Endian solution for C
1 November 2011, by Berwyn add a comment
Are numbers stored big-end or little-end first? C programmers have to byte-swap manually to deal with this. Portable code becomes icky. The full ickiness is illustrated in Intel’s excellent Endianness White Paper.
But in C there is no reason the compiler can’t do the hard work and make programs both portable and pretty. Here we present quick hack, and also a solution requiring a minor change to the C compiler. First the quick hack.
Quick Hack
Suppose we’re dealing with a USB protocol setup packet:
struct setup {
char bmRequestType, bRequest;
short wValue, wIndex, wLength;
};
Since USB is little-endian, the short integers will work on a an X86 machine, but if you have the job of porting to a big-endian ARM, you’ll need to byte-swap each of these values every time they’re accessed. This could be a lot of code rework.
One quick-n-dirty way to accomplish this is to simply store the USB packet in reverse order as it comes in your door (or write a reversal function). Then define your struct in reverse order:
struct setup {
short wLength, wIndex, wValue;
char bRequest, bmRequestType;
};
Note that this will only work if you don’t have strings in your struct, as C’s string library functions don’t expect strings to be in reverse order!
A Real Solution
This solution has the C compiler dealing with the whole endian issue for you – making your program totally portable with zero effort.

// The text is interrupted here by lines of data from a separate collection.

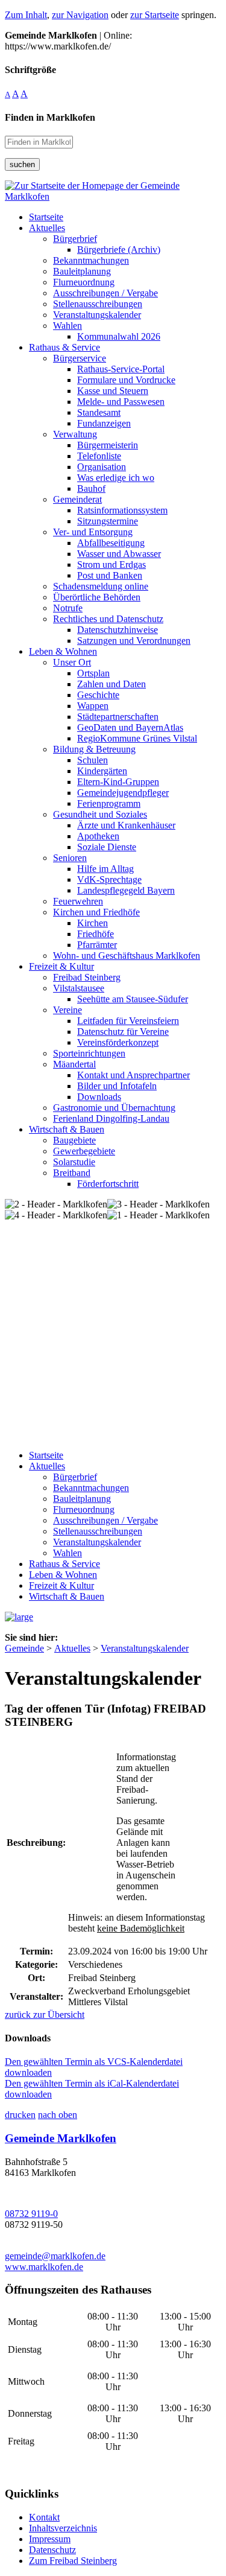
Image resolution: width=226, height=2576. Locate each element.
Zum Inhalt (26, 15)
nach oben (57, 2115)
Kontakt (44, 2517)
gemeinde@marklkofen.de (55, 2256)
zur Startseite (154, 15)
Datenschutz (52, 2550)
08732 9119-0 (31, 2214)
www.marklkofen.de (44, 2267)
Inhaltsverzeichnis (63, 2528)
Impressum (50, 2539)
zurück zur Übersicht (44, 2014)
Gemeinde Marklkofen (60, 2138)
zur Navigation (80, 15)
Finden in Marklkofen (50, 117)
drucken (20, 2115)
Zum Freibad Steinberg (73, 2560)
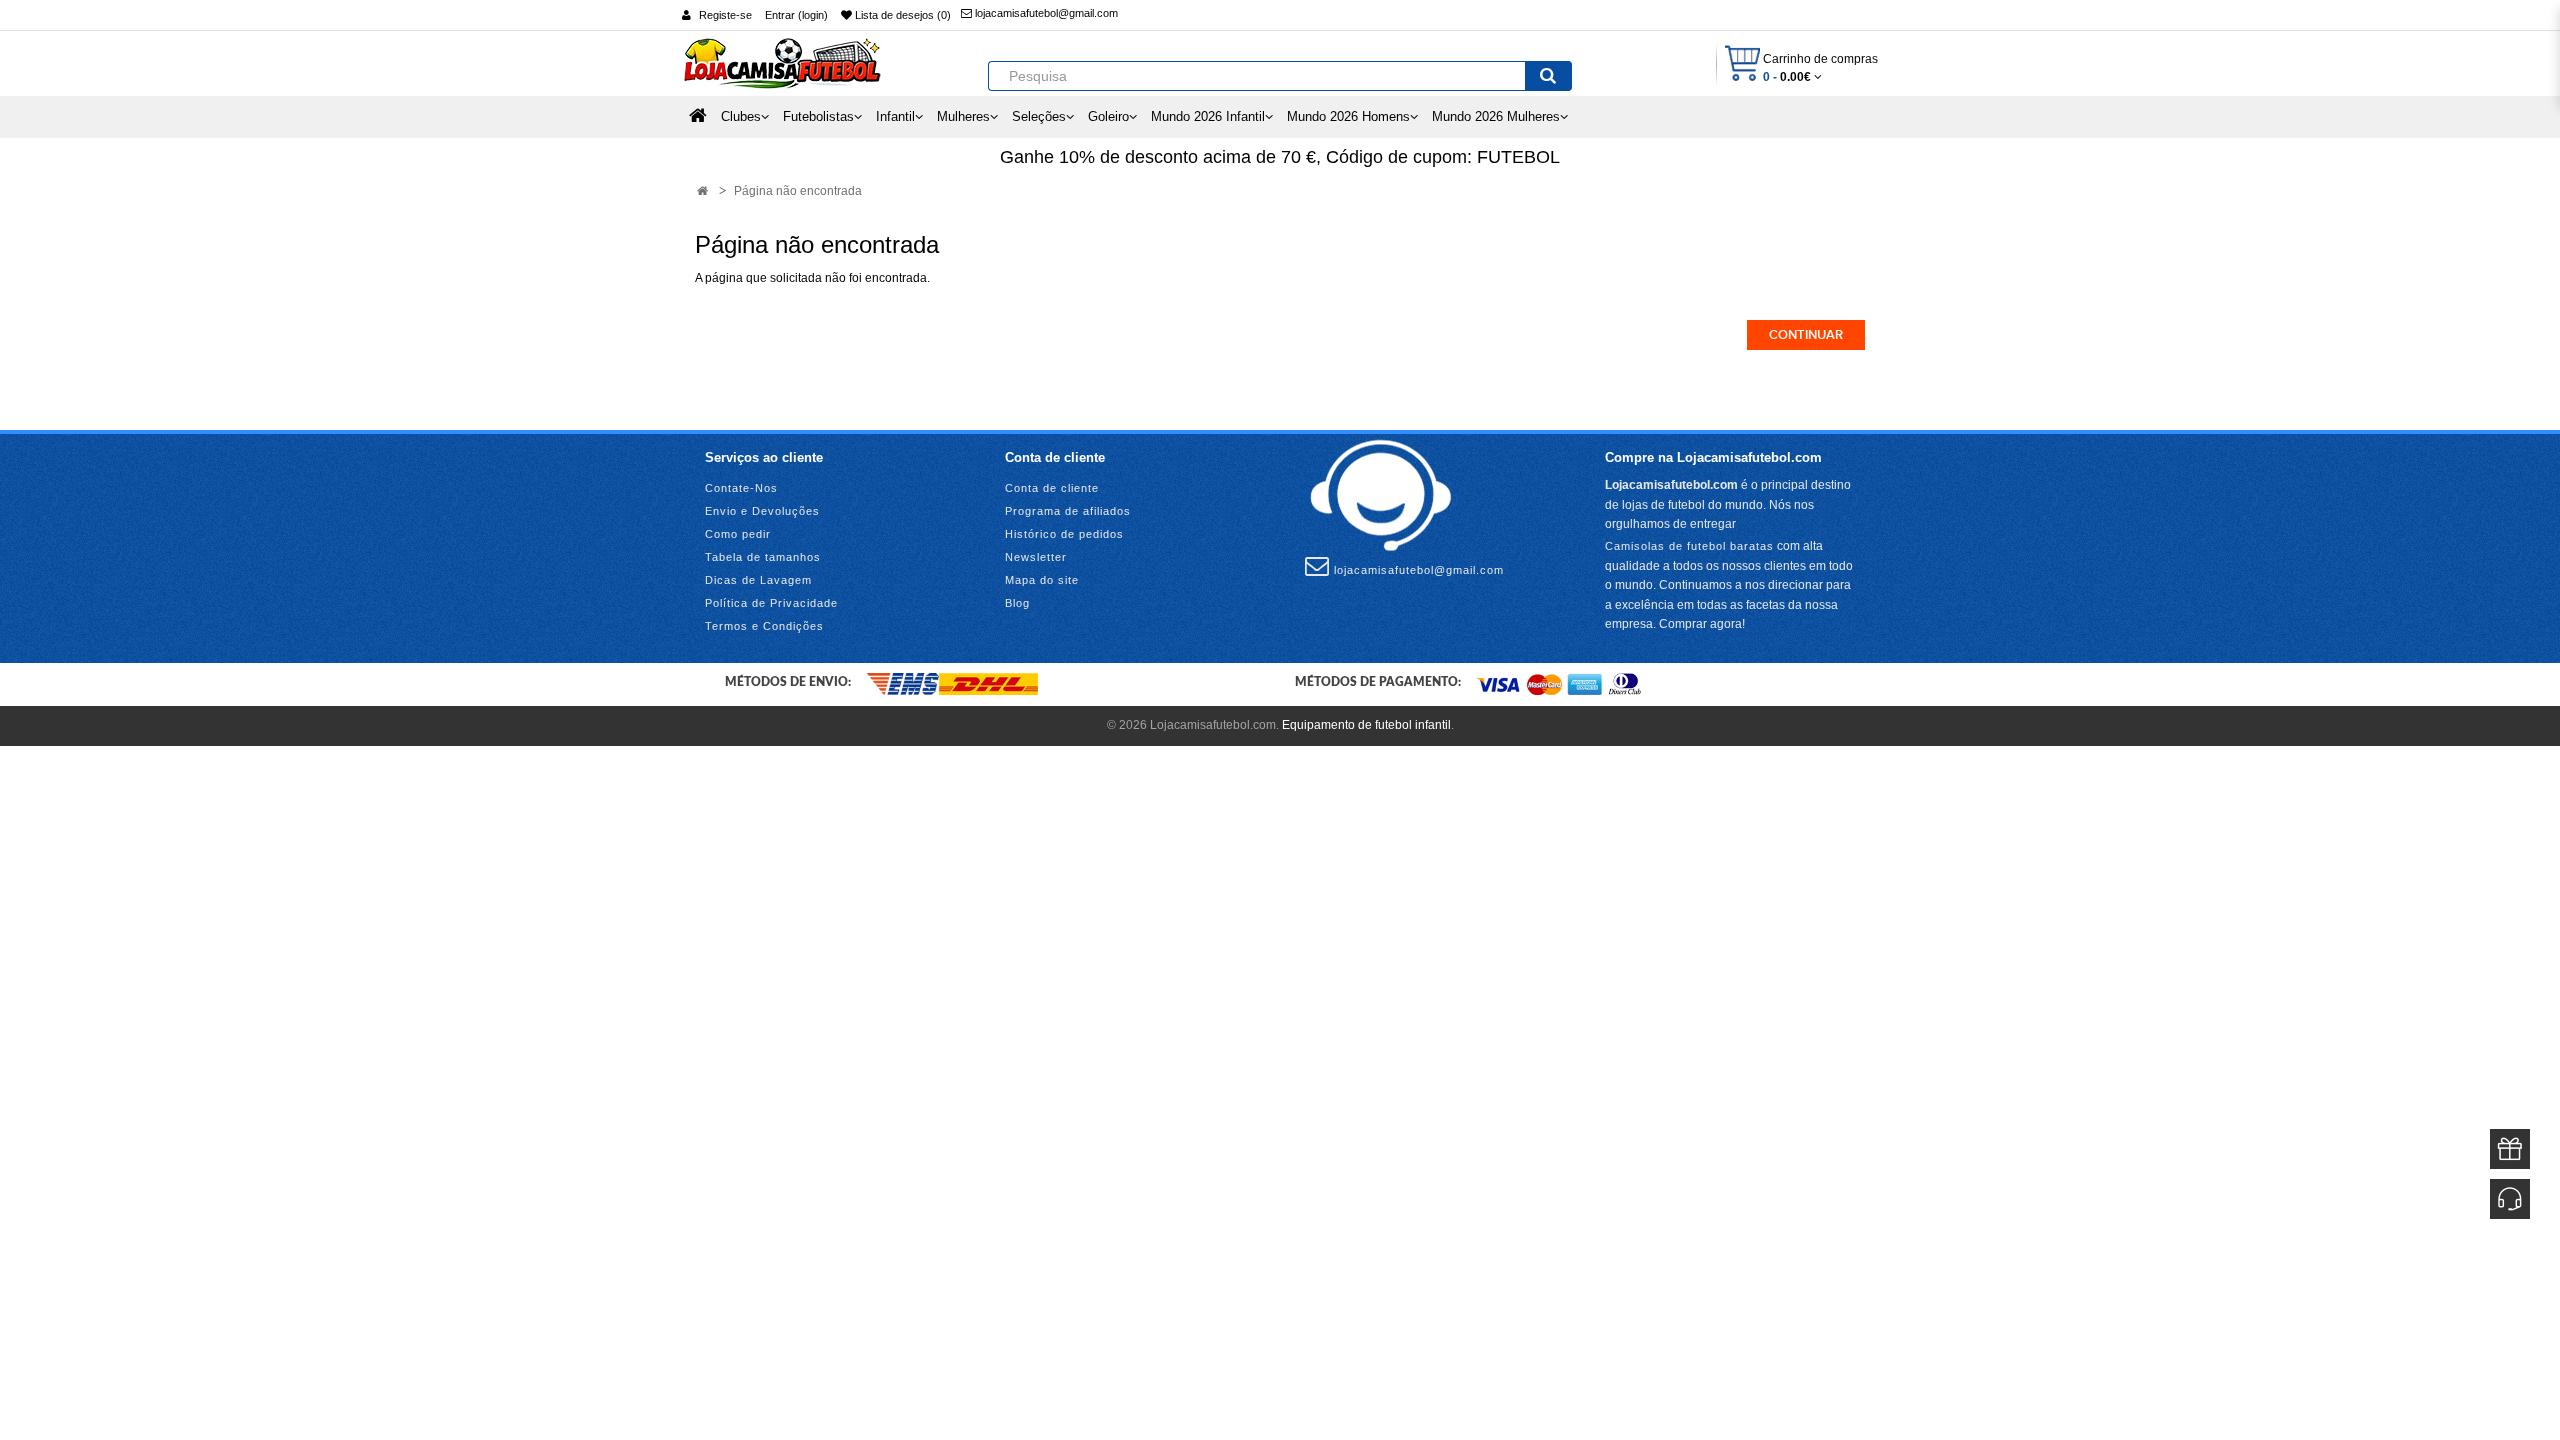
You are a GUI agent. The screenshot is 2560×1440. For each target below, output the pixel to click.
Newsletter (1036, 557)
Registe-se (725, 15)
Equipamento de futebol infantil (1366, 725)
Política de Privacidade (771, 603)
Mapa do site (1042, 580)
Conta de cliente (1052, 488)
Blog (1017, 603)
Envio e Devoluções (762, 511)
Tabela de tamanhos (763, 557)
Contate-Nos (741, 488)
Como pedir (738, 534)
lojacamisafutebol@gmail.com (1045, 13)
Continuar (1806, 335)
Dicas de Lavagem (758, 580)
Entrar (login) (796, 15)
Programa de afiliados (1068, 511)
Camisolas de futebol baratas (1689, 546)
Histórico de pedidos (1064, 534)
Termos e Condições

It would require the addition of a single type modifier to the C compiler (C compilers already have various type modifiers). To solve endian portability, this addition would be well worth it.
This concept is similar to the ‘signed’ and ‘unsigned’ access type modifiers or the GNU C compiler’s packed attribute which helps to access a protocol’s data by letting you prevent padding between structure elements.
Our example above would become:
struct setup {
char bmRequestType, bRequest;
little_endian short wValue, wIndex, wLength;
};
All that is needed is to be able to specify the endian nature in a type modifier: littleendian or bigendian. In the above an X86 compiler would knows to ignore the modifier since it’s already little_endian. But a big-endian ARM compiler would know to byte-swap for you upon reading or writing.
The same would work for pointers:
little_endian long *x, *y;
Whenever x or y is accessed, the bytes are swapped by the compiler. You can even cast a standard long pointer to a little_endian long to force a compiler byte-swap upon access.
Internally, the compiler would probably implement just a single byte-swap type modifier which it would apply to all non-native accesses. But for portability and clarity, this should be spelled out as little_ or big_endian in the source.
It should also be noted that this same solution solves the endian problem for bit fields and bit masks (White Paper p12).
We are not C compiler gurus, so I’m not going to risk adding this change to my compiler. But I put it “out there” for comment, and hopeful uptake. I’m guessing this should go into GCC first, and then others will gradually follow suit.